Natural convection on horizontal, inclined, and vertical plates with variable surface temperature or heat flux

Abstract

An analysis is performed to study the flow and heat transfer characteristics of laminar free convection in boundary layer flows from horizontal, inclined, and vertical flat plates in which the wall temperature T w ( x) or the surface heat flux q w ( x) varies as the power of the axial coordinate in the form T w ( x) = T ∞ + ax n or q w = bx m . The governing equations are first cast into a dimensionless form by a nonsimilar transformation and the resulting equations are then solved by a finite-difference scheme. Numerical results for fluids with Prandtl numbers of 0.7 and 7 are presented for three representative exponent values under each of the nonuniform surface heating conditions.
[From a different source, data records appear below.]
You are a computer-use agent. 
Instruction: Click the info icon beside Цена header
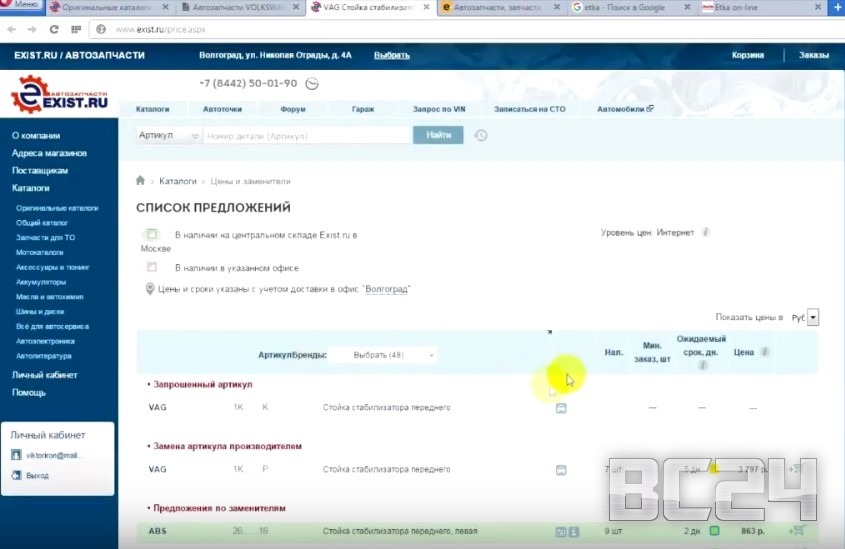pos(765,352)
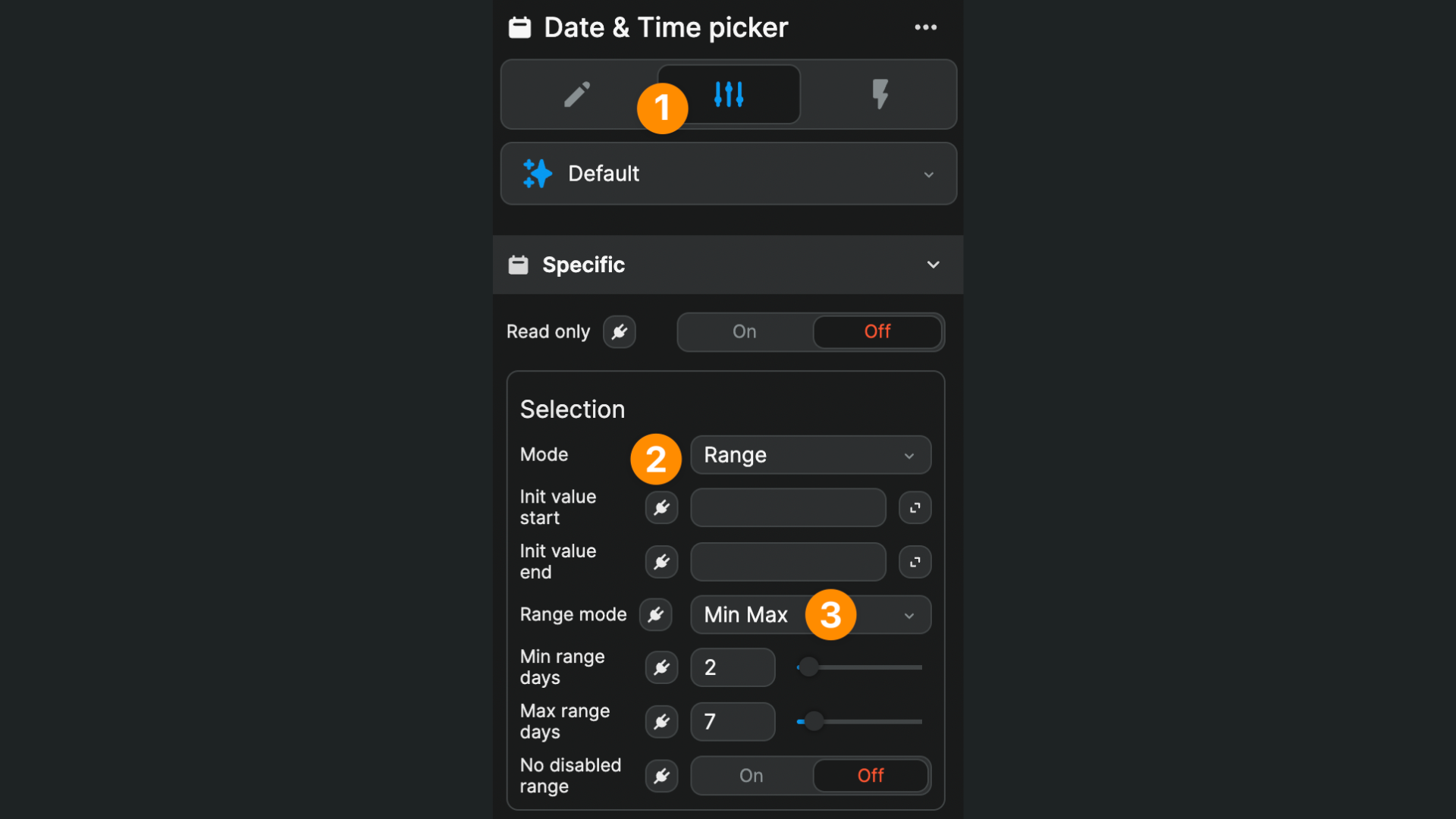Image resolution: width=1456 pixels, height=819 pixels.
Task: Enable No disabled range with On
Action: tap(751, 776)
It has been found that both the local wall shear stress and the local surface heat transfer rate increase as the angle of inclination from the horizontal γ increases or as the local Grashof number increases. An increase in the value of the exponent n or m enhances the surface heat transfer rate, but it causes a decrease in the wall shear stress. Correlation equations for the local and average Nusselt numbers are obtained for the special cases of uniform wall temperature (UWT) and uniform surface heat flux (UHF). Comparisons are also made of the local Nusselt numbers between the present results and available experimental data for the UHF case, and a good agreement is found to exist between the two.